◆ Activity ◆
Quote the full Sinatra + Furatto post word for word.

Sinatra + Furatto

I have been working with Rails for a while now, and it plays really well with a bunch of other technologies, such as SASS, Coffeescript and some others.

They just work out of the box, and your development is really smooth, but what happens when Rails becomes a huge stack for your next web project.

Currently I'm working on a mobile web app which connects to a JSON api and delivers the content to the end user. In this particular scenario I was just concerned about the user interface because we already had a ruby library to parse the json output.

After some searching I remembered about Sinatra, which is a DSL for quickly creating web applications in Ruby with minimal effort. I started really small, by defining some routes and adding basic html code, just to make sure I was understanding everything.

Integrating Furatto

I'm the core commiter from Furatto a lightweight & friendly front-end framework to get job done., so I wanted to integrate it into the project.

◆ Given data ◆
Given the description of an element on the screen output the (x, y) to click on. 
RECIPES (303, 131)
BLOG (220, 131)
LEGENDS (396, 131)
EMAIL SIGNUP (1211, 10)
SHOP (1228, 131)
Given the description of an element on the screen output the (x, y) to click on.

◆ Answer section ◆
Sinatra + Furatto

I have been working with Rails for a while now, and it plays really well with a bunch of other technologies, such as SASS, Coffeescript and some others.

They just work out of the box, and your development is really smooth, but what happens when Rails becomes a huge stack for your next web project.

Currently I'm working on a mobile web app which connects to a JSON api and delivers the content to the end user. In this particular scenario I was just concerned about the user interface because we already had a ruby library to parse the json output.

After some searching I remembered about Sinatra, which is a DSL for quickly creating web applications in Ruby with minimal effort. I started really small, by defining some routes and adding basic html code, just to make sure I was understanding everything.

Integrating Furatto

I'm the core commiter from Furatto a lightweight & friendly front-end framework to get job done., so I wanted to integrate it into the project.